展覧会『ポーラ ミュージアム アネックス展2020―透過と抵抗―』

展覧会『ポーラ ミュージアム アネックス展2020―透過と抵抗―』を鑑賞しての備忘録
ポーラ ミュージアム アネックスにて、2020年10月15日~11月15日。

「ポーラ ミュージアム アネックス展」は、公益財団法人ポーラ美術振興財団の「若手芸術家の在外研修に対する助成」を受けた作家による在外研修の成果発表のための展覧会。
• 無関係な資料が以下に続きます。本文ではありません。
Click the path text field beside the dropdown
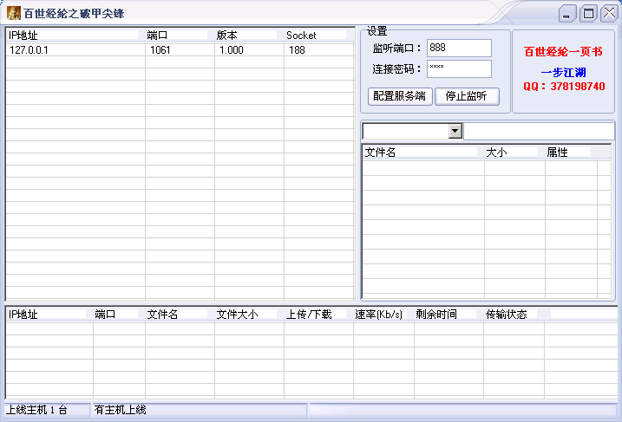Screen dimensions: 622x422 click(538, 131)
「透過と抵抗」と銘打った2020年後期展では、いずれもガラスを扱う青木美歌(アイスランド)・林恵理(ドイツ)・中村愛子(フランス)の3名の作家を紹介。

冒頭には、緑や紫を帯びた大理石のような表面を持つガラス製の球体が4つ並ぶ。林恵理の《O.T.》("Ohne Titel(無題)"の略か)である。中央の割れ目から上下の半球が組み合わされており、中が空洞であることが窺える。クロード・ニコラ・ルドゥー(Claude Nicolas Ledoux)の《耕作の番人のための家のプラン(Projet de maison des gardes agricoles)》や、エティエンヌ・ルイ・ブーレー(Etienne Louis Boullée)の《ニュートン記念堂のプラン(Projet de cénotaphe à Newton)》などの球体建築をイメージさせる。
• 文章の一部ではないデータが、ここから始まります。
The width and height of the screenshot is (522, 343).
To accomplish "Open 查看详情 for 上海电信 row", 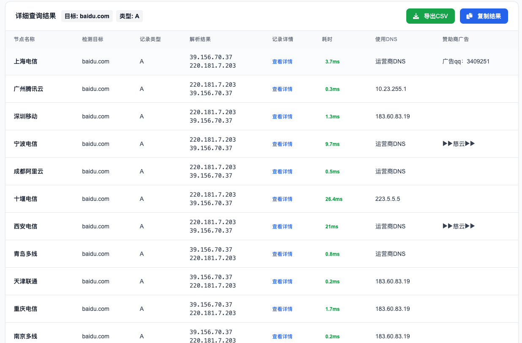I will (x=282, y=62).
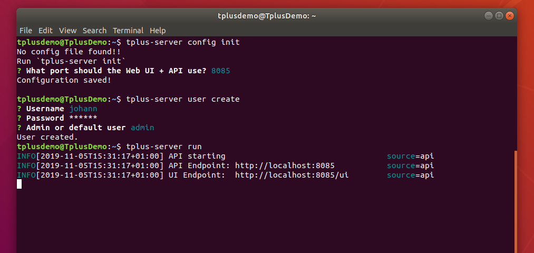The width and height of the screenshot is (534, 253).
Task: Click the UI Endpoint URL ending in /ui
Action: click(x=292, y=176)

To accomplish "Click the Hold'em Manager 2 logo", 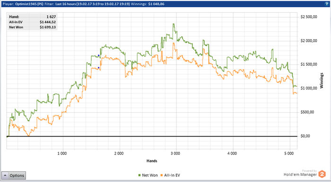I will [x=322, y=174].
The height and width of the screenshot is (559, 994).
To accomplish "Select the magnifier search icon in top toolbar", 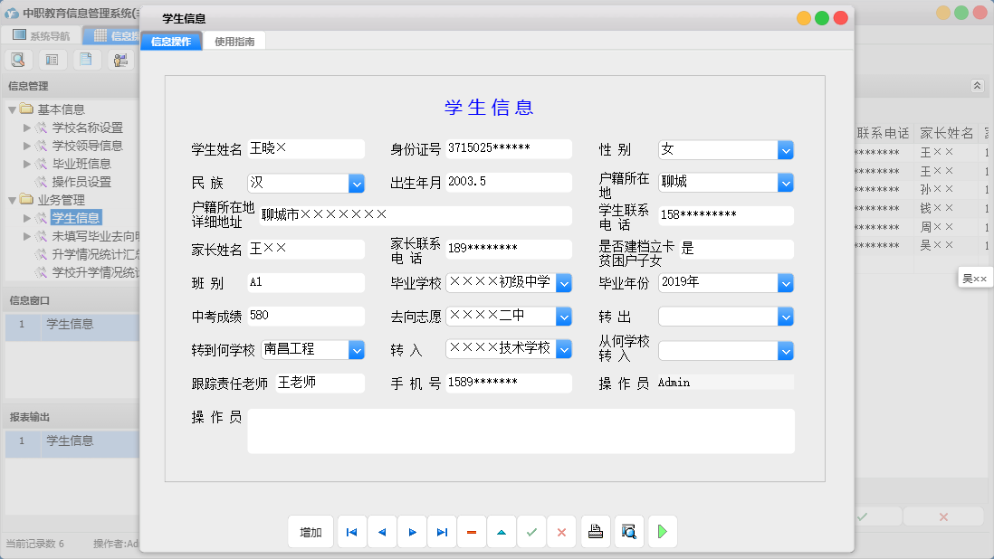I will [18, 59].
 (略)〔引用者註:ミシュレがシャン=ド=マルスに言及する文を紹介して〕フランス革命のモニュメントのみが「空虚」なる空間かを形成しているのではなく、近代国家のすべてのモニュメントは「空虚なる中心」でなければならない。なぜなら「空虚なる空間」であるがゆえに、あらゆる「意味」をそこに充填することができるし、「空虚なる中心」であるがゆえに、あらゆる「周縁」をそこに引き寄せることができるのである。
(松宮秀治『芸術崇拝の思想 政教分離とヨーロッパの新しい神』白水社/2008年/p.201-202)
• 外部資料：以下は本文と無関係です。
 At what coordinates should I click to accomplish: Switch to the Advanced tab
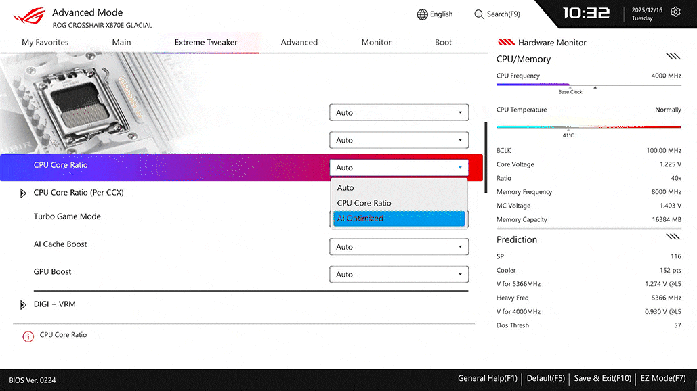tap(299, 42)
林は「ユートピアを考えることは現実を考えることである」として「ユートピア」をテーマに制作を行っているという。冒頭に球体を置いたのは、理想の空間の象徴としてだろう。また、色味の異なる4つの球体を併置したのは、個人の差異に基づくユートピアの複数性を訴えるためだろう。なお、作家のテーマとするユートピアは狭義のもの(西欧のユートピア)ではなく広義のもの(一種の理想郷)と考えられる。

 西欧のユートピアとはなによりも無為〔引用者註:陶淵明の描く無為徒食と快適充実の生活が保証される「桃源郷」のイメージ〕とは対極にある概念で、それは人間の理想の追究という究極目標のために、細部から全体にわたって綿密に計算され、全体がひとつの機械のように作動するように組織された人間共同体で、その組織員はそれぞれの構成役割によって、全体の目標と方途に合わせてみずからの任務を果たしていく義務を負う。構成員は単に自分の役割だけを歯車のように果たしさえすればよいというのではない。厳密には、ユートピアとは「理想郷」ではなく、それをめざしての絶えざる活動体のことである。いうなれば啓蒙主義の最も忠実な継承者たる共産主義が、私的財産所有の放棄をめざし、革命精神の永久持続を謳ったようなものである。ユートピアとは東洋的な所与の世界としての理想郷ではなく、絶えず理念世界を追求するための目標として想定される理想像であると同時に、実践活動としては現状に満足することなく、常によりよき状態へと目標をグレードアップさせていく思想である。いいかえれば「進歩」の思想が提供する非宗教的な、「人間のために人間みずからが創り出すべき」理想社会のモデルが西欧のユートピアなのである。
 ユートピアの住人たちは、自分の義務を果たしていく限りにおいて、多大の権利と生活の保証と自由が与えられる。ユートピアとはまさしく近代市民社会と民主主義社会のモデルである。だがユートピアとは近代西欧社会がモデルとするような一種の「楽園」であるというよりは、むしろ徹底した管理社会と官僚主義的な全体主義社会のモデルとされやすい性格を有している。西欧の政治的伝統を見ると、啓蒙主義フランス革命以後の近代民主主義の流れのなかにさえも、集合的な代議政治よりも「指導者」「リーダー」待望と崇拝が色濃くあらわれ、個人的な自由や私権の主張よりも集団的決議や公共権の優勢が目立つのは、西欧思想の伝統のなかにユートピア思想がかなり根強く生き残っているということを教えてくれる。
(松宮秀治『芸術崇拝の思想 政教分離とヨーロッパの新しい神』白水社/2008年/p.110-111)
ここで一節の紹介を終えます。